Wegen der Corona-Pandemie brechen wir unsere Reise vorzeitig ab. Ab März erreichen uns jeden Tag erschreckende Nachrichten aus Italien, Spanien und Deutschland. Von Tag zu Tag verschlechtert sich die Lage und so starten wir am 13. März ohne Panik, aber zügig Richtung Heimat.

B=Duenas, C=Mézières-sur-Issoire, D=Lahr und E=Northeim

1. Tag

Wir fahren von Manta Rota über Sevilla bis kurz vor Palencia. Gegen 18:00 Uhr erreichen wir den kostenlosen Stellplatz in Dueñas. Nur zum Tanken steigen wir aus, bezahlen beim Automat und vermeiden so jeden Kontakt zu anderen Personen.

2. Tag

Von Dueñas geht es weiter durch die Berge des Baskenlands.

Bei Irun (San Sebastian) fahren wir über die Grenze nach Frankreich. Wir sehen keinerlei Kontrollen.

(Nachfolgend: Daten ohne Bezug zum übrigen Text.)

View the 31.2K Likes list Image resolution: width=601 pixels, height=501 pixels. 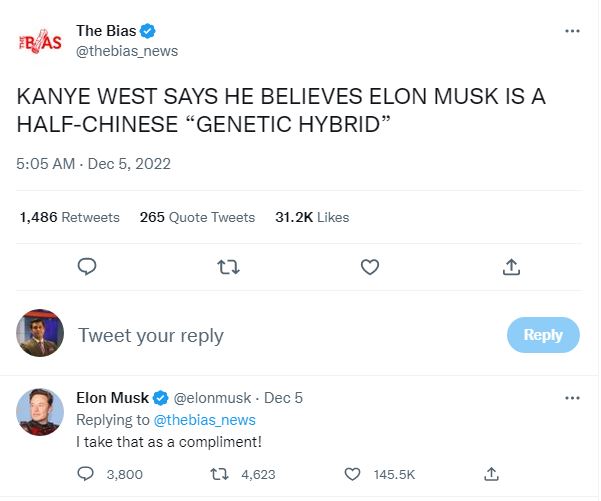pos(312,217)
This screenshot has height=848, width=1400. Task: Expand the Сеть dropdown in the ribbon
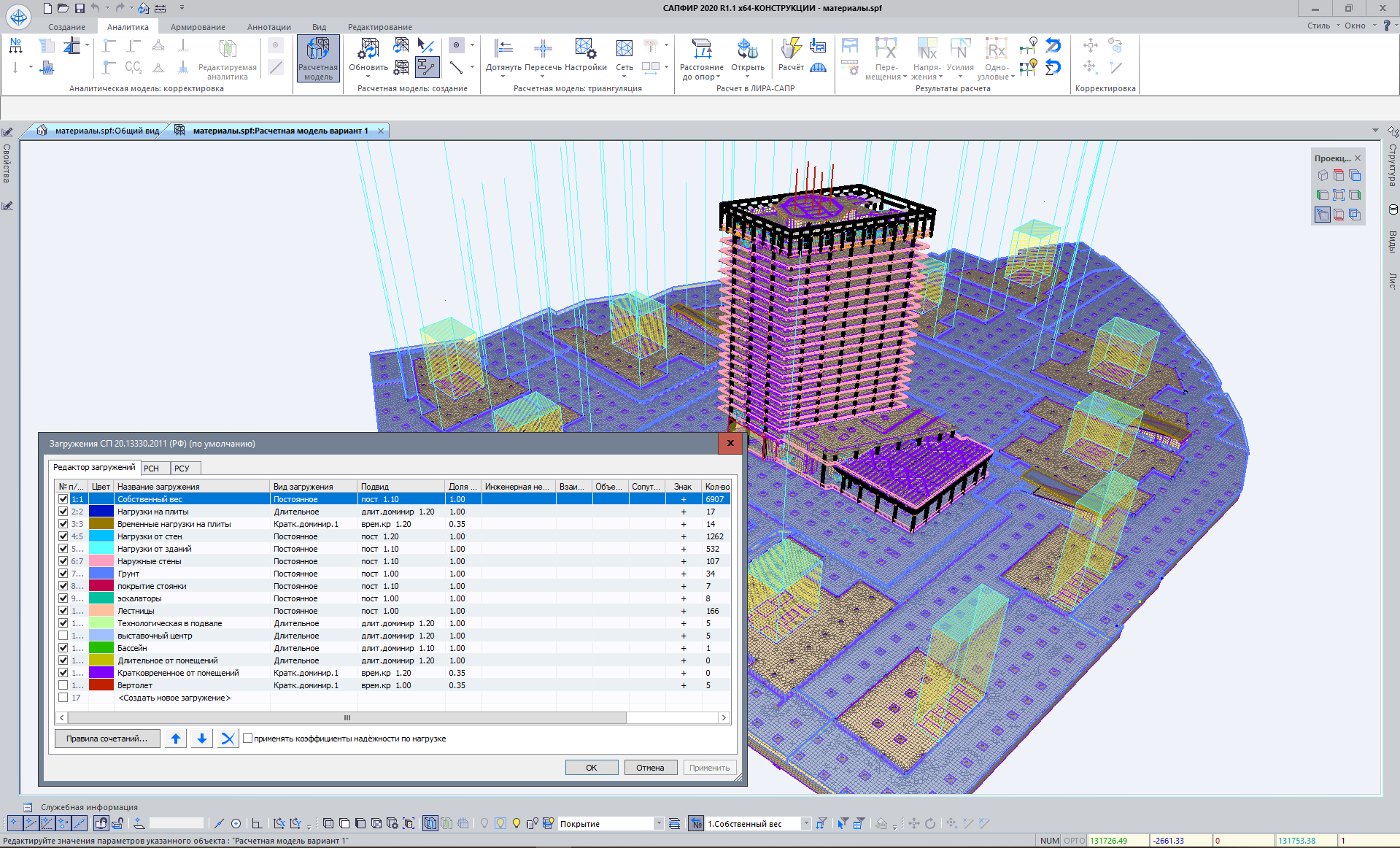[624, 76]
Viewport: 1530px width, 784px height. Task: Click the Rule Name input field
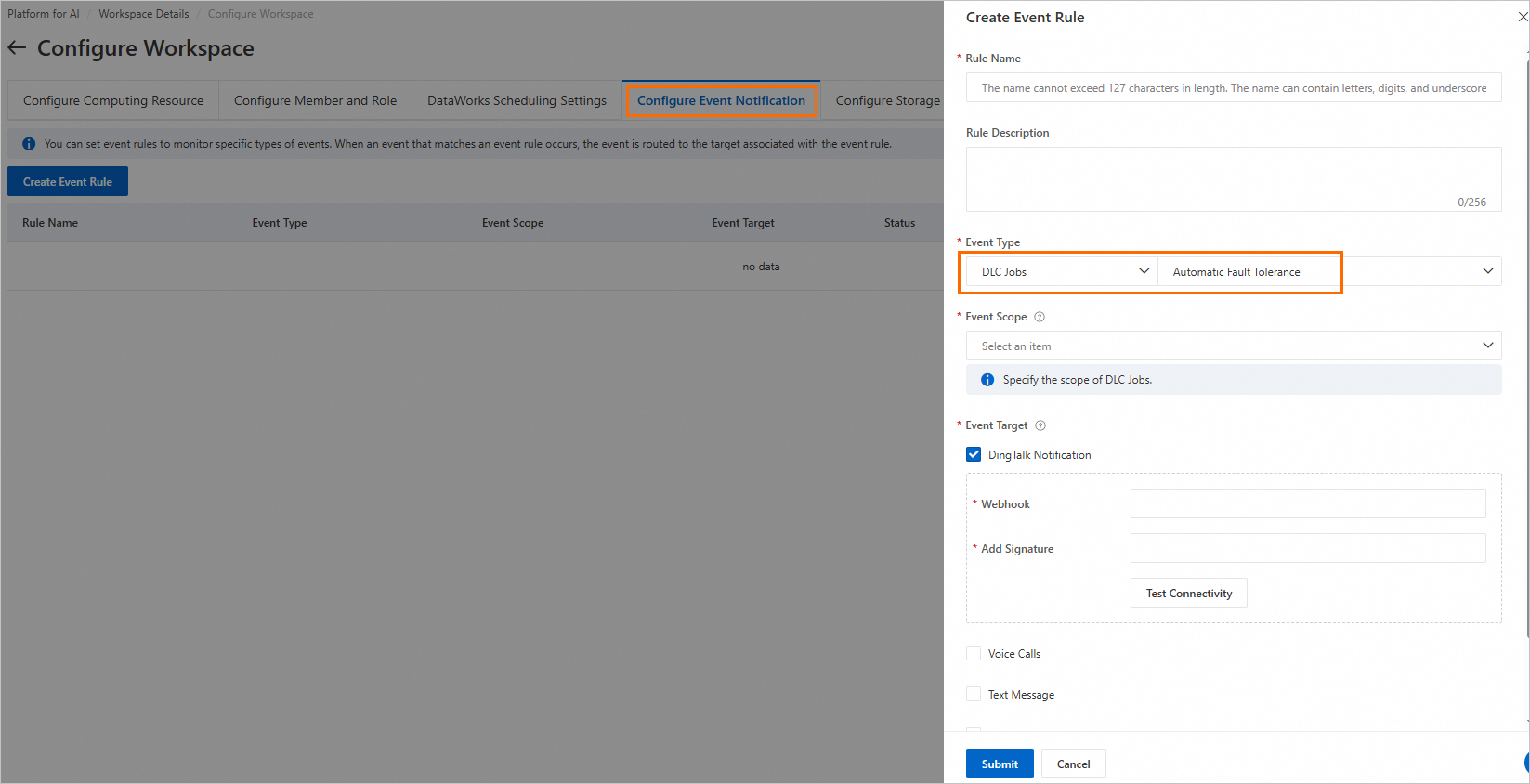point(1233,88)
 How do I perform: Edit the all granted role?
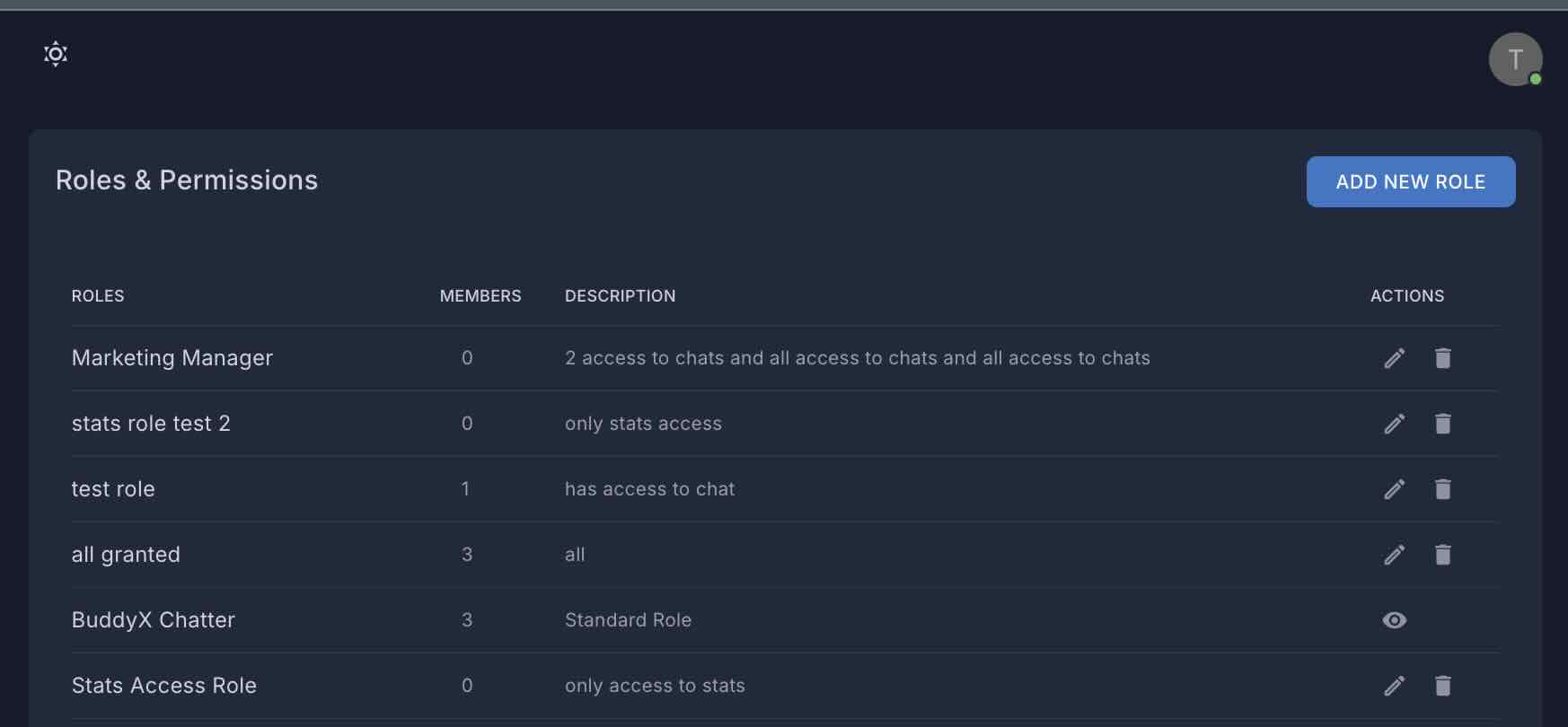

Die nächste Strecke liegt vor uns. Wir tanken wieder 2 x am Automaten und legen eine Pause auf einem Parkplatz ein. Kontakt zu anderen Personen haben wir nicht. In Mézières-sur-Issoire machen wir nach 757km halt und übernachten auf dem kostenlosen Stellplatz mitten im Ort. Mit dem letzten Licht erreichen wir den Platz. Die Plätze sind etwas schräg, aber mit den Unterlegkeilen stehen wir gut. Es ist sehr ruhig, im Ort ist wenig Verkehr und wir sehen keine Menschen.

3. Tag

Wie schon an den Tagen vorher, tanken wir 2 x und machen eine Pause. Auf der ganzen Strecke ist wenig Verkehr. Ein paar Wohnmobile sind unterwegs und LKWs. Auch am Grenzübergang in Mulhouse gibt es keine Probleme. Die Polizei verengt die Fahrbahnen auf eine Spur und im Schritttempo fahren wir an dem Kontrollpunkt vorbei. Niemand fragt woher oder wohin.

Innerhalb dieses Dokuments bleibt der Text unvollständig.